Murderpedia has thousands of hours of work behind it. To keep creating
new content, we kindly appreciate any donation you can give to help
the Murderpedia project stay alive. We have many
plans and enthusiasm
to keep expanding and making Murderpedia a better site, but we really
need your help for this. Thank you very much in advance.
Jack Wayne
REEVES
Jack Wayne Reeves was born in
Wichita Falls, where he reached adolescence in the 1950s, an Elvis
Presley devotee with a modeled pompadour and ducktail. There, in 1960,
he married his first wife, a 15-year-old, but that marriage was annulled
because of the bride's age.
Less than a year
later, at 21, he married Sharon Vaughn and enlisted in the Army shortly
afterward.
He was stationed
in Italy and the couple had two sons there. Then, in 1967, Reeves had
his first brush with homicide when he shot an Italian man he said was
spying on him and Sharon. Reeves said he fired a pistol to frighten the
man away, but the bullet ricocheted off an iron railing and struck the
man in the chest.
He was imprisoned
for six months, during which time his mother circulated a petition among
Wichita Falls residents, obtained hundreds of signatures and forwarded
it to then-President Johnson, who interceded to have him released.
The couple
returned to the United States and moved into a small home in Copperas
Cove. Reeves continued his military career, was promoted to sergeant and
was often stationed overseas while his wife remained in Copperas Cove.
He was serving in
Korea in early 1978 when he was served with divorce papers. He returned
immediately to reconcile his marriage and had apparently done so by July
20, when the couple filed a request to set aside their divorce.
That night,
Copperas Cove police were called to the home. They found Sharon Reeves
in bed, nude, shot through the chest with a shotgun. Reeves and his 10-year-old
son, Randy, were standing near the body.
Reeves told
police he and his wife had gone out to dinner, returned home, wrote and
signed a will, then had sex. He said he had just walked out of the room
when his wife shot herself.
A suicide note
was found on a china cabinet. Police read the script that said Sharon
Reeves was torn between staying with her husband and leaving him for
another man, and they wondered at the obscene drawing that had been
added to the note.
Reeves was
questioned further. Police said he chatted nonchalantly about his wife
and spiced the conversation with accounts of his sexual exploits with
Korean women. The officers thought his actions were peculiar, but little
more investigation was done and the death was ruled a suicide.
Reeves returned
to Korea after the funeral and married a young Korean woman named Myong
Chong in that country. He returned to the United States with her in the
early 1980s and they later moved to a small brick home on Iberis Street
in a new subdivision in south Arlington.
Reeves seemed
affluent. His brick home was small, but his toys were numerous. He
bought cars, a classic Harley-Davidson motorcycle, boats, travel
trailers and expensive pickups. Sources close to the investigation say
approximately $100,000 came from military benefits from the Army,
resulting from Sharon Reeves' death. More of it, however --
approximately $300,000 -- came from his father, but not willingly.
Reeves' parents
had long been divorced by the early 1980s, when Reeves reportedly took
the money in cash for safekeeping during a period in which his father
was embroiled in a subsequent divorce. Later, said those close to the
family, he refused to return it, leaving the father in a home for
disabled veterans in Bonham.
In keeping with his character, Reeves used the money to
buy the best. He enjoyed camping and had one travel-trailer custom-built
to his specifications. He often towed it to Lake Whitney, near Waco, and
it was on one of those outings that Myong died in 1986.

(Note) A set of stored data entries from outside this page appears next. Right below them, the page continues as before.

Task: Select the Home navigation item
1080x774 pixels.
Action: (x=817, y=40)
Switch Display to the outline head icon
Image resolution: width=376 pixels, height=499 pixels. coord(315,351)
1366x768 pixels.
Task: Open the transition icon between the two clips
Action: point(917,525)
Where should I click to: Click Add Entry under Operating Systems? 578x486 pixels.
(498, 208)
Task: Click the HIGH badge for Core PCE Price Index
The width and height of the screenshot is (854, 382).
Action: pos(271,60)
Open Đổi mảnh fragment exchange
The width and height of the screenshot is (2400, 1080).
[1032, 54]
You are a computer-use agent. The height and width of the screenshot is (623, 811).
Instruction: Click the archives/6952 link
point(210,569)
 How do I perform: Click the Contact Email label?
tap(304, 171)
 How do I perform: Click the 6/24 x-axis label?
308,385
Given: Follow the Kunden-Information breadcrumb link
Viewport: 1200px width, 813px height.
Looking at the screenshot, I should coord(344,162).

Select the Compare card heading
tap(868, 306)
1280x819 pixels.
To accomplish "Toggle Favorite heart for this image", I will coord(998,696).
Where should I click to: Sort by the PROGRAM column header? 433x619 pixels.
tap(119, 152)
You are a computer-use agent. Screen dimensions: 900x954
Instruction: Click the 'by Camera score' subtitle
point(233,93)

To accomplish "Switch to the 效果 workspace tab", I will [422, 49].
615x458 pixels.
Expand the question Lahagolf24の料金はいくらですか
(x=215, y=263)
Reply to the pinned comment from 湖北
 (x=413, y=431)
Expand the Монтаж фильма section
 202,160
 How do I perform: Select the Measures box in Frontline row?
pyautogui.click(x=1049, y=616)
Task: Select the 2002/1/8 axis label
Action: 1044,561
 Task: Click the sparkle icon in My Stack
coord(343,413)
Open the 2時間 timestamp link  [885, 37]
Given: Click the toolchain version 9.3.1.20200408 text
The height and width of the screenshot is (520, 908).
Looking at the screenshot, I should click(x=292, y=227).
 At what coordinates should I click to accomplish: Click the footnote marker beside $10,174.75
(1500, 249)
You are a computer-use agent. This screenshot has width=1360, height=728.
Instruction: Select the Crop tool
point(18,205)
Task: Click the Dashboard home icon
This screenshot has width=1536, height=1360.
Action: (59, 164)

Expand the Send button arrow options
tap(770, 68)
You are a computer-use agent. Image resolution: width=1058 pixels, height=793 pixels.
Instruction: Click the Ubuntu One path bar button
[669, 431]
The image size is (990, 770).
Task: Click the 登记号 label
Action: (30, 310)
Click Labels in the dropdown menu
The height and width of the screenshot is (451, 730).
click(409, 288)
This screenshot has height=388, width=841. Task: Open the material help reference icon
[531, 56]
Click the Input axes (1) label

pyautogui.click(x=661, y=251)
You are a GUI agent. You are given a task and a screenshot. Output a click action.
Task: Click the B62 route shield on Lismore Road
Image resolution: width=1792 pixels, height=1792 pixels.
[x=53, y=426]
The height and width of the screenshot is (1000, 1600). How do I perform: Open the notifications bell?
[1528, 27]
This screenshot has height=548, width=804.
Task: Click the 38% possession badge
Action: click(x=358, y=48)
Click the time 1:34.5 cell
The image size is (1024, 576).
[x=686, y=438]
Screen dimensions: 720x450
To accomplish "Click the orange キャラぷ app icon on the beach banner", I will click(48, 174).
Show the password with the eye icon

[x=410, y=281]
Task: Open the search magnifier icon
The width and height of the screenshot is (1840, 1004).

Once again police thought Reeves' demeanor strange. He was calm when he
told them his wife had fallen from a rubber raft and drowned while he
was catching grasshoppers for fishing bait. No autopsy was performed.
The death was ruled accidental, and Reeves had Myong's body cremated.
The cremation
raised disapproval and suspicion among Myong's family, who remembered
her as a slight woman who could not swim, was afraid of water and had
always refused to get in a boat.
Her death also
came shortly after she had written a letter to relatives, indicating she
was about to leave Reeves because he was abusive.
Within a year
Reeves had a new wife, Emelita Villa, a young Filipino woman he had met
through a catalogue for mail-order brides. To his neighbors he seemed
protective of her, once getting in a violent altercation with a neighbor
he thought had said something derogatory about his new bride.
That attitude
changed, however, and in 1991, when Emelita was pregnant, he sent her
back to the Philippines, telling friends the child was not his.
And, shortly
after Emelita had left, Reeves moved the young Russian woman into his
home.
Reeves introduced
the woman to several people and called her "Natalie." He reportedly said
he had met her through a newspaper advertisement, offering Russian women
who were seeking American husbands, and he bragged on his sexual prowess
with her.
She was often
seen walking through the south Arlington neighborhood where Reeves lived.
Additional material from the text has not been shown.